Rev. Dr. Arthur L. Whitaker.

Arthur L. Whitaker (July 23, 1921 – October 16, 2007) was an American minister, professor, psychologist, sociologist, writer and World War II army veteran.

A Baptist minister, Whitaker graduated from the Harvard Divinity School in (1952). Whitaker was appointed as an executive minister within the American Baptist Churches USA, a position he held from 1978 to 1983.

==Early life and military service==
Born and raised in Massachusetts, Whitaker was a National Honor Society graduate at Malden High School, where he also participated in marching band, student government and various sports including track and field, where he held the record for the 100m dash for over 50 years.

After his graduation, Whitaker was drafted into the United States Army on March 5, 1943. In the army he was the band leader and first trumpet for the Ninth Cavalry Army band. After serving for three years he was honorably discharged as a technical sergeant (January 12, 1946). He received four battle stars for tours in Tunisia, Naples, Foggia, Rhineland and Central Europe under General Patton. Along with these he was also awarded with the Good Conduct Medal, the Victory Medal and the European African Middle Eastern Theater Campaign Ribbon.

==Ministry and beyond==
Upon returning to the United States, Reverend Whitaker married Virginia A. Carter in 1948, and together they had four sons, Ronald, Paul, Mark and Keith.

After graduating from Harvard Divinity School where he earned his S.T.D. (doctorate in sacred theology), he went on to get his S.T.M. (masters in sacred theology) from Andover Newton Theological School (1954).

Following college, Whitaker moved his family to Rochester, NY where he served as a minister at the Mt. Olivet Baptist Church, and taught sociology at the University of Rochester. During the Reverend's time here while the nation was immersed in the Civil Rights Movement he wrote the thesis Anatomy of a Riot documenting the Rochester 1964 race riot, which was put into the National Congressional Record soon after it was written.

For a short time after, the Reverend and his family moved to St.

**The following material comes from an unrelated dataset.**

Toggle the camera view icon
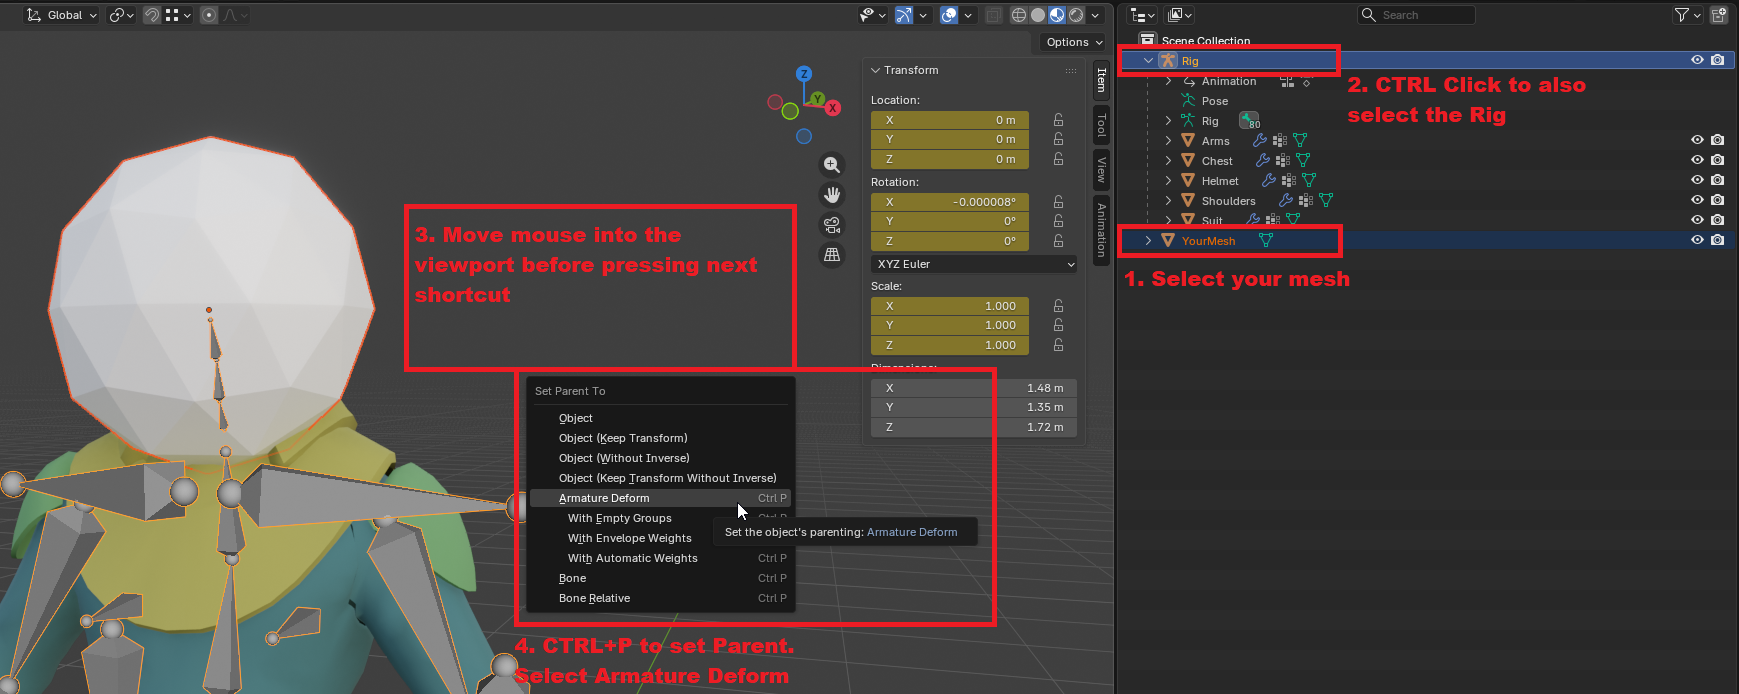This screenshot has height=694, width=1739. coord(831,225)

Paul, MN where he was the minister at the Pilgrim Baptist Church founded by escaped slaves in 1863.

When this tour was over he moved his family back to Boston, MA. Here he started work for the American Baptist Churches of Massachusetts as an associate minister stationed at the Tremont Temple. In 1973 he received his doctorate degree from Andover Newton Theological and Missions College in Ministry and became certified as a licensed psychologist in the Commonwealth of Massachusetts.

The American Baptist Churches of New York called Whitaker back in 1978 to serve as the executive minister, which he did until 1983. He had the honor of being appointed as executive minister within The American Baptist Churches of America. In 1984 the Reverend moved to Randolph, MA permanently where he began teaching and counseling at Harvard Divinity School. Retiring in 2001, at 80 years of age, he continued his psychology practice and served as an interim minister at various churches in the greater Boston area.

Throughout his lifetime as a minister and teacher he published many articles in magazines and newspapers. His name was entered in "Who's Who in The East, "Who's Who in America", "Who's Who Among Black Americans" and "Who's Who in Religion" throughout the 1960s and 1980s. He continued his ministry and counseling via hospitals and churches until his death in 2007.